Vor dem Geständnis war am Vormittag ein Verständigungsgespräch zwischen Staatsanwaltschaft und Verteidigung gescheitert. Verständigungsgespräche dienen dazu, Verfahren abzukürzen. Dabei sondieren Staatsanwaltschaft und Verteidigung ihre Positionen über ein mögliches Urteil. Voraussetzung ist aber ein umfassendes Geständnis des Angeklagten. Wie Staatsanwalt Christian Pfuhl ausführte, habe er einer Verständigung nicht zustimmen können. „Es handelt sich hier um ein Delikt an der Grenze zu einem Kapitalverbrechen“, so Pfuhl. „Ich bin überzeugt, dass dieses Verbrechen einer Verständigung nicht zugänglich ist. Dies vor allem auch nicht nach dem elften Prozesstag.“Damit gab er zu erkennen, dass er auf den Vorwurf des versuchten Mordes nicht verzichten will. Für Verteidiger Moritz David Schmitt, der mit allen Mitteln versucht, diesen Vorwurf von seinem Mandanten abzuwenden, ist diese Auffassung nicht nachvollziehbar. „Der Gesetzgeber hat in Kauf genommen, dass eine Verständigung auch nach längerer Verhandlungsdauer möglich ist“, so der Anwalt.
Richter Jürgen Hutterer betonte ausdrücklich den Wert eines Geständnisses vor dieser Kammer. „Das ist hier Gold wert“, betonte er. „Der Zeitpunkt spielt keine Rolle.“Wie das Gericht das Geständnis oder genauer gesagt, die „Einlassung“, wie die Juristen sagen, bewertet, ist selbstverständlich noch offen.
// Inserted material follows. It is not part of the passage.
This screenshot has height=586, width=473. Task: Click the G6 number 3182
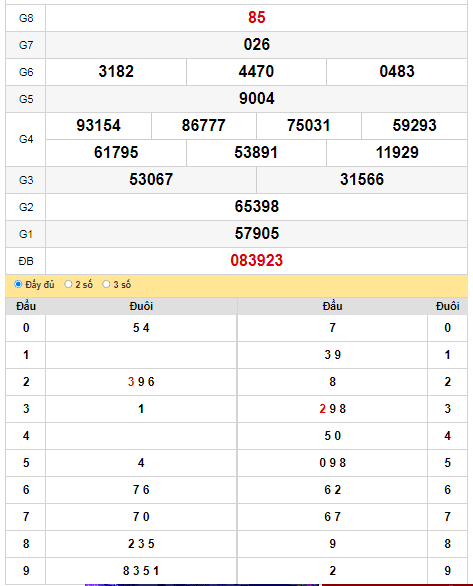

Jedoch kündigte Hutterer an, erneut die Gutachterin Roswita Hietel-Weniger zu laden und eine Neubewertung der Schuldfähigkeit des 22-Jährigem vorzunehmen. Vor allem sein Alkoholkonsum an diesem Tag, den eine Zeugin zuvor noch deutlich niedriger taxierte, dürfte darin einfließen. Staatsanwalt Pfuhl zeigte sich skeptisch von der Einlassung.
Der 27-Jährige schweigt nach wie vor zu den Vorfällen am 19. März vergangenen Jahres. Nach der Einlassung seines Komplizen sieht es für ihn allerdings düsterer aus als zuvor. Zumal den Verfahrensbeteiligten jetzt sein Vorstrafenregister vorliegt, das noch nicht verlesen wurde. Ein unbeschriebenes Blatt, wie er bei der Polizei angab, ist er nicht. Seine Glaubwürdigkeit ist erschüttert.